QUOTED TEXT:
# Monero: The new Bitcoin



## Gringotts Bank (1 September 2016)

The new Bitcoin.

Great for ISIS, drug cartels, arms dealers and all those sort of people.

https://www.cryptocoinsnews.com/untraceable-cryptocurrency-monero-is-booming/


----------



## noirua (13 January 2021)

Monero, Dash, and Zcash rebound strongly, outperforming other altcoins
					

Bitcoin's plunge to $30,000 negatively impacted altcoins at the beginning of the week. However, privacy-oriented coins managed to reverse the trend qu




					www.fxstreet.com


----------



## kenny (14 January 2021)

Nothing will trigger governments more within the cryptocurrency space than Privacy coins designed to obfuscate financial and security transactions. I expect the trend will be for authorities to put pressure on the parts of the ecosystem that interact with the "fiat world" such as centralised exchanges to track privacy coin transactions or ban them entirely. presumably this will drive privacy coin users/owners to alternative sites and limit usage which in turn will weigh heavily on the price.


----------



## againsthegrain (14 January 2021)

kenny said:


> Nothing will trigger governments more within the cryptocurrency space than Privacy coins designed to obfuscate financial and security transactions. I expect the trend will be for authorities to put pressure on the parts of the ecosystem that interact with the "fiat world" such as centralised exchanges to track privacy coin transactions or ban them entirely. presumably this will drive privacy coin users/owners to alternative sites and limit usage which in turn will weigh heavily on the price.




I was just thinking how in usa atm they are banning trump and his followers from the internet and how easy it is.  If crypto gets on somebody's serious shitlist I expect it can just as easily be blocked too.  Strating from isps denying service to anybody mining/trading to hosts closing down hosting to exchanges.


----------



## kenny (14 January 2021)

againsthegrain said:


> I was just thinking how in usa atm they are banning trump and his followers from the internet and how easy it is.  If crypto gets on somebody's serious shitlist I expect it can just as easily be blocked too.  Strating from isps denying service to anybody mining/trading to hosts closing down hosting to exchanges.




To give blockchain proponents credit, they are fully aware of regulatory risk and there are quite a number of novel projects aiming to mitigate such risks. For instance;









						Blockstream Satellite: Bitcoin blockchain broadcasts
					

Blockstream Satellite broadcasts the Bitcoin blockchain around the world 24/7 for free, expanding access to the Bitcoin network to anyone in the world.

MATERIAL PROVIDED:
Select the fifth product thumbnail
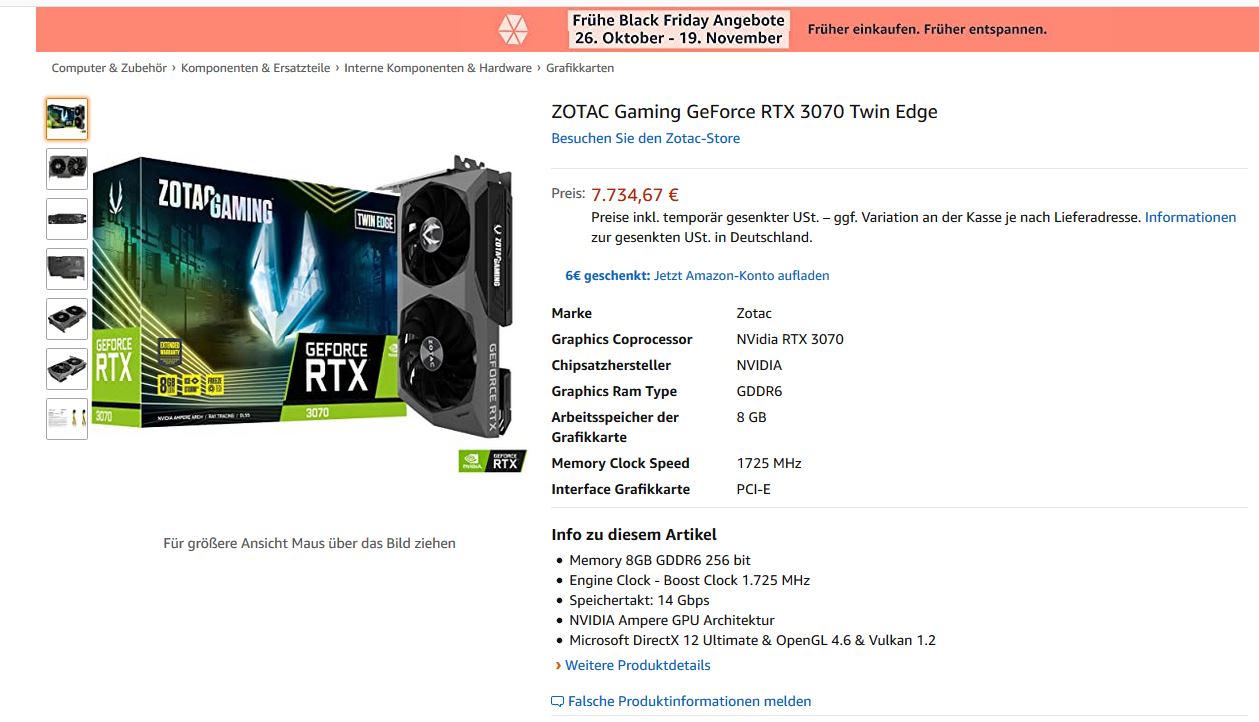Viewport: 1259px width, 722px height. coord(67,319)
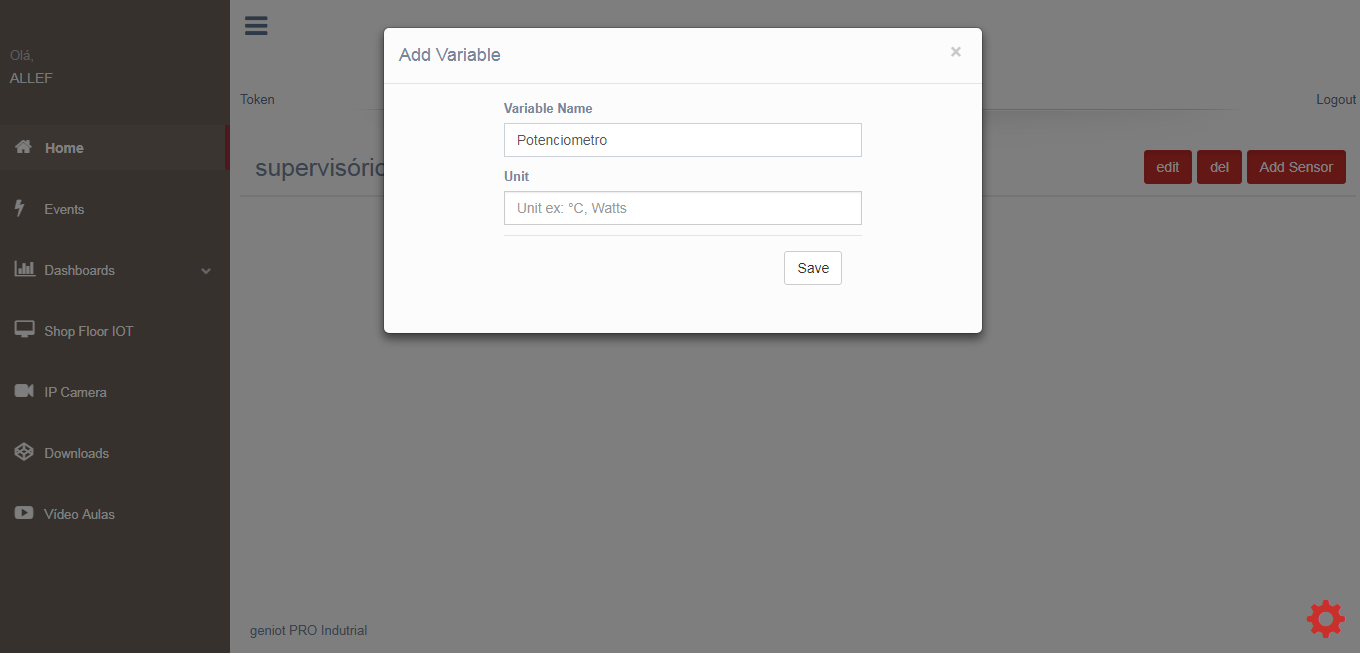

TASK BRIEF:
In the forum thread on Monero, change "arms dealers" to "weapons traffickers" and write out the passage from "The new Bitcoin." up to and including "(13 January 2021)".

WRITTEN RESPONSE:
The new Bitcoin.

Great for ISIS, drug cartels, weapons traffickers and all those sort of people.

https://www.cryptocoinsnews.com/untraceable-cryptocurrency-monero-is-booming/


----------



## noirua (13 January 2021)